Iskander, Kinzhal, Tsirkón: ¿qué armas ensayó Rusia en sus ejercicios nucleares con Bielorrusia? (VIDEOS)

Las Fuerzas Armadas de ambos países realizaron una serie de lanzamientos de misiles en el marco de las maniobras conjuntas.

El Ministerio de Defensa de Rusia ha comunicado que, en el marco de la segunda fase del entrenamiento conjunto con unidades militares de empleo de armas nucleares y de apoyo nuclear de las fuerzas rusas y bielorrusas, se llevaron a cabo lanzamientos prácticos de misiles balísticos intercontinentales, misiles hipersónicos y misiles de crucero lanzados desde el aire. El organismo compartió videos de los ensayos. 

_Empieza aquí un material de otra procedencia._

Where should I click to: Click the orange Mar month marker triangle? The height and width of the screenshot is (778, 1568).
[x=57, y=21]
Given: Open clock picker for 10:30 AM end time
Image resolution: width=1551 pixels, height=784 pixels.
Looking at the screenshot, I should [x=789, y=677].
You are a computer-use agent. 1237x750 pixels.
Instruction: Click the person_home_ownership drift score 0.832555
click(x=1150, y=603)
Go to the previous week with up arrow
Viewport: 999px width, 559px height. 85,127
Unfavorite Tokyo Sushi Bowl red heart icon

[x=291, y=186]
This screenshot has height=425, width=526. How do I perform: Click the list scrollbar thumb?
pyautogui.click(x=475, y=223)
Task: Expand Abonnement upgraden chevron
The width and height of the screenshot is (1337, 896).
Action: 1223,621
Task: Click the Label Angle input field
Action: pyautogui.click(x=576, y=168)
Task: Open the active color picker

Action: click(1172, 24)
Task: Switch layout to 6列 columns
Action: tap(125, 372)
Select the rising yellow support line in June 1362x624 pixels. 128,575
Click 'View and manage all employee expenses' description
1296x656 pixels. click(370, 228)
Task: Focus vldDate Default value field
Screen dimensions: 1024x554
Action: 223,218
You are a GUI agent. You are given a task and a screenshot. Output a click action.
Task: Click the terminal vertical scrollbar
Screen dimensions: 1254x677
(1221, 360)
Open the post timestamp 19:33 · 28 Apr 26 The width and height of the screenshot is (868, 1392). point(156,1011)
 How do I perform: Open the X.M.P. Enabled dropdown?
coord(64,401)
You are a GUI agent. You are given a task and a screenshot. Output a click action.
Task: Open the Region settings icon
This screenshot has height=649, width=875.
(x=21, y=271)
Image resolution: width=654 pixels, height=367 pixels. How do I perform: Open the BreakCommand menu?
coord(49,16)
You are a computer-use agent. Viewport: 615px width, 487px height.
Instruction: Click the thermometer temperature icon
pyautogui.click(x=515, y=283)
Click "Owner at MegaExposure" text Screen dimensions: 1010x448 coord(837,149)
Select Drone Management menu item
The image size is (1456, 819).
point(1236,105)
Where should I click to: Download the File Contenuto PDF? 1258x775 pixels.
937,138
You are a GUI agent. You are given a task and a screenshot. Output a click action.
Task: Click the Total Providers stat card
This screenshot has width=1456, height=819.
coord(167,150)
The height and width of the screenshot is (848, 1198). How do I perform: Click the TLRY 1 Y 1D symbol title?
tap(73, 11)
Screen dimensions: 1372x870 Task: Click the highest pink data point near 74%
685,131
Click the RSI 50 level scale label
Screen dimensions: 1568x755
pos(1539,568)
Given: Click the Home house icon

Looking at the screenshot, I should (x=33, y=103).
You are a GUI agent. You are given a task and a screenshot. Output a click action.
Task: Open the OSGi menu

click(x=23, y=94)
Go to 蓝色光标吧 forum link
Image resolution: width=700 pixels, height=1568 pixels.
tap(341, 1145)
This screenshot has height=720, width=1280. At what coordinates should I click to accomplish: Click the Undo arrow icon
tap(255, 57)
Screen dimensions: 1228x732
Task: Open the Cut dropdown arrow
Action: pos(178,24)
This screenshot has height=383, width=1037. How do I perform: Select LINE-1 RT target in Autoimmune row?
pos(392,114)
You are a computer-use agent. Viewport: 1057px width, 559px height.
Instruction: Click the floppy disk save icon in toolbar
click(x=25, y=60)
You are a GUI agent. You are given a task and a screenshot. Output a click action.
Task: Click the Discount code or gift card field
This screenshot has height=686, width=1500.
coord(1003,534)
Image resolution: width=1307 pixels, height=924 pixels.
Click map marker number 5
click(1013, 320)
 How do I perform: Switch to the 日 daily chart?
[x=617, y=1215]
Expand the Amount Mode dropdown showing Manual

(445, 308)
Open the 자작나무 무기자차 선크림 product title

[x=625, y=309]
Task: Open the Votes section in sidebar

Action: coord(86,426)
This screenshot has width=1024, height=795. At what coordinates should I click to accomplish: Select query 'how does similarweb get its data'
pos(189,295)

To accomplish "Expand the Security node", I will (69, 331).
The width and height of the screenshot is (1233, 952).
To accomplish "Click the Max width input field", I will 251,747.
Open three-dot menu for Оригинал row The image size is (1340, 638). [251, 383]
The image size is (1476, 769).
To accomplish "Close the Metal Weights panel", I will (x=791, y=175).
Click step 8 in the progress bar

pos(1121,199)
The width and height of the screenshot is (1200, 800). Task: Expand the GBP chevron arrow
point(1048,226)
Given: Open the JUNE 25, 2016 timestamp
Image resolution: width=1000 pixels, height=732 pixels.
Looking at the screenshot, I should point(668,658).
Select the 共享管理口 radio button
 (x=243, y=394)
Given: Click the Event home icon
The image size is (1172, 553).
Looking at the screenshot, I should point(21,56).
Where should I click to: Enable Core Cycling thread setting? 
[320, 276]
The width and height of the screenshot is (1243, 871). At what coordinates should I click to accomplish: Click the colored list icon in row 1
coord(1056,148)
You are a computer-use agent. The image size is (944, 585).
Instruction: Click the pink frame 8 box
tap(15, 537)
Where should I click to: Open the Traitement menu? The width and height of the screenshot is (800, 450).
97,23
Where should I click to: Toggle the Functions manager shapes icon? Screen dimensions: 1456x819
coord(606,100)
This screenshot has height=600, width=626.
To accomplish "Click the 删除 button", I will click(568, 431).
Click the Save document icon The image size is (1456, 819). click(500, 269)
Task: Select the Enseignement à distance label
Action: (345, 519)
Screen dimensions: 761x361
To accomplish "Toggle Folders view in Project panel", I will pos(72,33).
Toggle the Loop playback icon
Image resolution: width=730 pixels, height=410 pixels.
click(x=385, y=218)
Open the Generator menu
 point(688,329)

Según la cartera militar, desde el centro espacial Plesetsk de la Fuerza Aeroespacial, ubicado en la provincia septentrional de Arjánguelsk, se ha lanzado un misil balístico intercontinental Yars hacia el polígono de Kura, en Kamchatka.

Además, el organismo comunicó que desde las aguas del mar de Barents, la tripulación de una fragata lanzó un misil hipersónico Tsirkón hacia el campo de pruebas de Chizhá, en el norte del país.

También se realizaron pruebas de un misil balístico Sinevá desde un crucero submarino nuclear de propósito estratégico en el mar de Barents.

En el marco de las maniobras conjuntas, una dotación de las Fuerzas Armadas de Bielorrusia realizó un lanzamiento práctico de un misil balístico desde el complejo de misiles táctico-operativo Iskander-M.

En los ejercicios participaron aviones de largo alcance Tu-95MS, que lanzaron misiles hipersónicos de ala fija de base aérea.

Igualmente, intervinieron aviones MiG-31, que lanzaron un misil hipersónico del complejo Kinzhal.

Este jueves, los presidentes Alexánder Lukashenko y Vladímir Putin mantuvieron una videoconferencia durante uno de los ensayos.

El mandatario bielorruso destacó que los ejercicios, iniciados el lunes con el objetivo de elevar la preparación de las Fuerzas Armadas para emplear medios modernos de destrucción, incluidas municiones especiales, es el primer entrenamiento conjunto de este tipo.

Previamente, desde el Ministerio de Defensa bielorruso aclararon que se trata de una actividad planificada de preparación en el marco del Estado de la Unión, que no está dirigida contra terceros países y que no supone una amenaza para la seguridad regional.